Gasly foi um dos que sofreram com problemas com os polêmicos track limits que tanto perturbaram o andamento do final de semana e saiu da zona de pontuação, o mesmo não acontecendo com Ocon, que foi sétimo, mesmo tendo declarado que chegou a vomitar duas vezes dentro do capacete durante a corrida. Atrás de Ocon veio a dupla da Alfa Romeo. Com mais pneus novos guardados, Bottas e Zhou fizeram uma ótima corrida e marcaram bons pontos para o time italiano.
Mesmo com tantos problemas no Catar, como o desgaste exagerado dos pneus, as zebras piramidais, os famigerados track limits e um calor absurdo, a F1 não viu uma corrida caótica nesse domingo. Com tantas estratégias diferente, as ultrapassagens que ocorreram foram mais por causa da diferença de táticas entre os pilotos.
Na verdade, vimos uma corrida de sobrevivência, com os pilotos sofrendo como a muito não se via numa prova de F1. Max Verstappen se manteve impávido na ponta, liderando a corrida com facilidade.
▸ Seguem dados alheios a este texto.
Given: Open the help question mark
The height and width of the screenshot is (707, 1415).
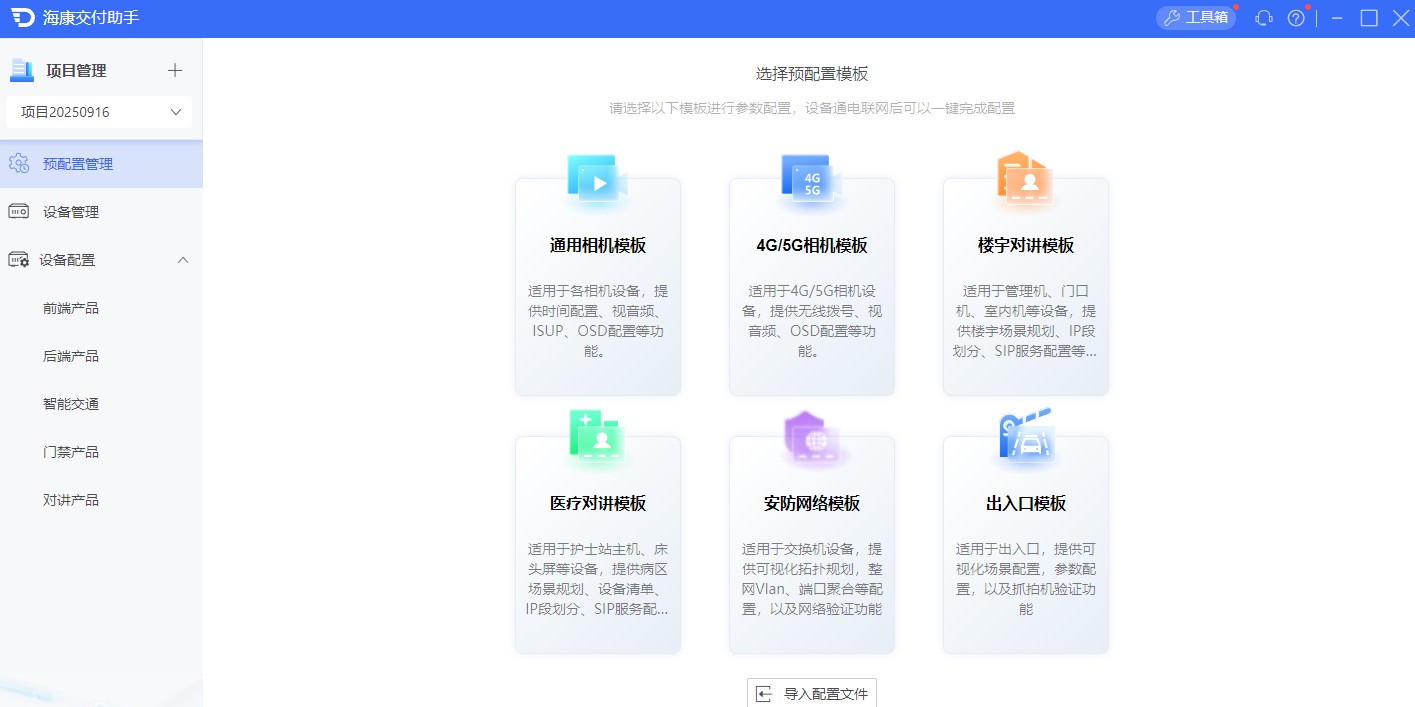Looking at the screenshot, I should coord(1295,18).
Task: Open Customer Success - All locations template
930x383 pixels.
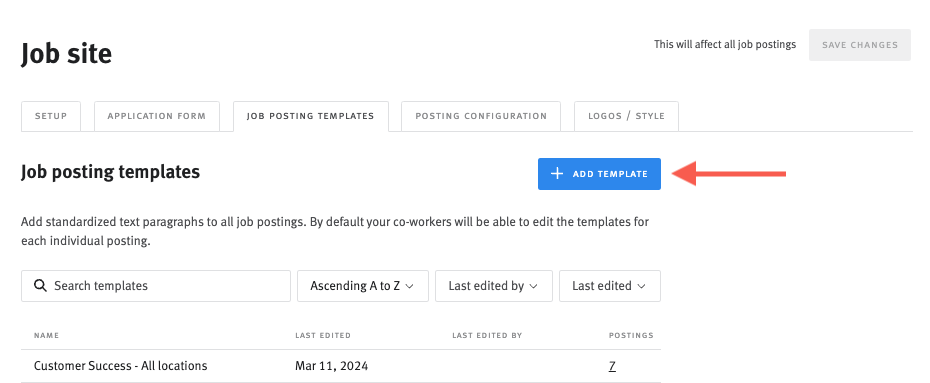Action: pos(120,366)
Como sempre em 2023.
Abraços!
João Carlos Viana
2 Comments
JC Viana
mais uma vez parabéns pela sua análise da corrida … ontem vi muito pouco da prova em si … mas o pouco que vi fiquei digamos assim meio que surpreso com o asfalto pretinho do Circuito de Losail … zerinho em folha e nem dava pra ver as marcas dos pneus … vou ser sincero de dar inveja a muito kartódromos …
Verstappen merecedor com sobras pela conquista do seu Tri-Campeonato … sem duvidas algumas vem sendo um primor em termos de pilotagem …
E muito bom ver a Mclaren vivendo bons momentos …
Fernando Maruqes
Niterói RJ
Obrigado Fernando,
Seus comentários são sempre muito bem vindos!